Collected data entries
+ + + +

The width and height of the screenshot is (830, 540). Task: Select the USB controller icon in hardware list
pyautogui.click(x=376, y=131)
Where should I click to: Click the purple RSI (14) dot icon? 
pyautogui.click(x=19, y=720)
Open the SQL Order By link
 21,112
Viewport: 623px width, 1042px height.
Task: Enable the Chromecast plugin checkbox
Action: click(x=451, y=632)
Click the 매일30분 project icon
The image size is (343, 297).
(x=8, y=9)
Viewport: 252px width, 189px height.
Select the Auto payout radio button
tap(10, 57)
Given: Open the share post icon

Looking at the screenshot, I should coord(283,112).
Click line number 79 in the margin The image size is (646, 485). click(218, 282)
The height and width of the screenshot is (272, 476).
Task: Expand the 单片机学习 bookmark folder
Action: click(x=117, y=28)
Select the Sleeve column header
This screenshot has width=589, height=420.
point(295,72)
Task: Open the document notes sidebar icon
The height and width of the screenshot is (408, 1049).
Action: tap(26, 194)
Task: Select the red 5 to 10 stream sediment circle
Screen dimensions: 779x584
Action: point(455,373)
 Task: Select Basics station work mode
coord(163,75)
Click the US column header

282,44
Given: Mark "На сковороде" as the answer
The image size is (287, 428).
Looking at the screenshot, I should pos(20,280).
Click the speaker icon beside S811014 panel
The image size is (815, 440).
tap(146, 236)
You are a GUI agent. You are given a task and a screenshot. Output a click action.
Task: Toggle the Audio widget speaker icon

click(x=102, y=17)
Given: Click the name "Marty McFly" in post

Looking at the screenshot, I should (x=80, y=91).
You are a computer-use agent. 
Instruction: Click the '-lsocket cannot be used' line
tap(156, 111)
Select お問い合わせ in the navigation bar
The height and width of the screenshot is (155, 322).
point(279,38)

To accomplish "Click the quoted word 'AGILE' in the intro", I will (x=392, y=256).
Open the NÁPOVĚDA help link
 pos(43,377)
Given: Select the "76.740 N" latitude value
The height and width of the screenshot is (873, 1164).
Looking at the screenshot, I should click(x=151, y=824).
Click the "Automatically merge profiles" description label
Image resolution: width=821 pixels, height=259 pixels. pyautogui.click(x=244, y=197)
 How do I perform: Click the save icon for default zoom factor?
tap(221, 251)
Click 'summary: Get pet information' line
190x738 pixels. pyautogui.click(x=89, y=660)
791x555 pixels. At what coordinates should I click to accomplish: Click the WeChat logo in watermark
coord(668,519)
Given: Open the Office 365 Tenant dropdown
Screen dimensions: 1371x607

+ + + +

» **REQUIREMENT**: All lines from the one that holds "The image size is (815, 440)." to the end of the entries above must be transcribed exactly, both ends included, and no others.

» **ANSWER TO THE PROBLEM**:
The image size is (815, 440).
tap(146, 236)
You are a GUI agent. You are given a task and a screenshot. Output a click action.
Task: Toggle the Audio widget speaker icon

click(x=102, y=17)
Given: Click the name "Marty McFly" in post

Looking at the screenshot, I should (x=80, y=91).
You are a computer-use agent. 
Instruction: Click the '-lsocket cannot be used' line
tap(156, 111)
Select お問い合わせ in the navigation bar
The height and width of the screenshot is (155, 322).
point(279,38)

To accomplish "Click the quoted word 'AGILE' in the intro", I will (x=392, y=256).
Open the NÁPOVĚDA help link
 pos(43,377)
Given: Select the "76.740 N" latitude value
The height and width of the screenshot is (873, 1164).
Looking at the screenshot, I should click(x=151, y=824).
Click the "Automatically merge profiles" description label
Image resolution: width=821 pixels, height=259 pixels. pyautogui.click(x=244, y=197)
 How do I perform: Click the save icon for default zoom factor?
tap(221, 251)
Click 'summary: Get pet information' line
190x738 pixels. pyautogui.click(x=89, y=660)
791x555 pixels. At what coordinates should I click to accomplish: Click the WeChat logo in watermark
coord(668,519)
Given: Open the Office 365 Tenant dropdown
Screen dimensions: 1371x607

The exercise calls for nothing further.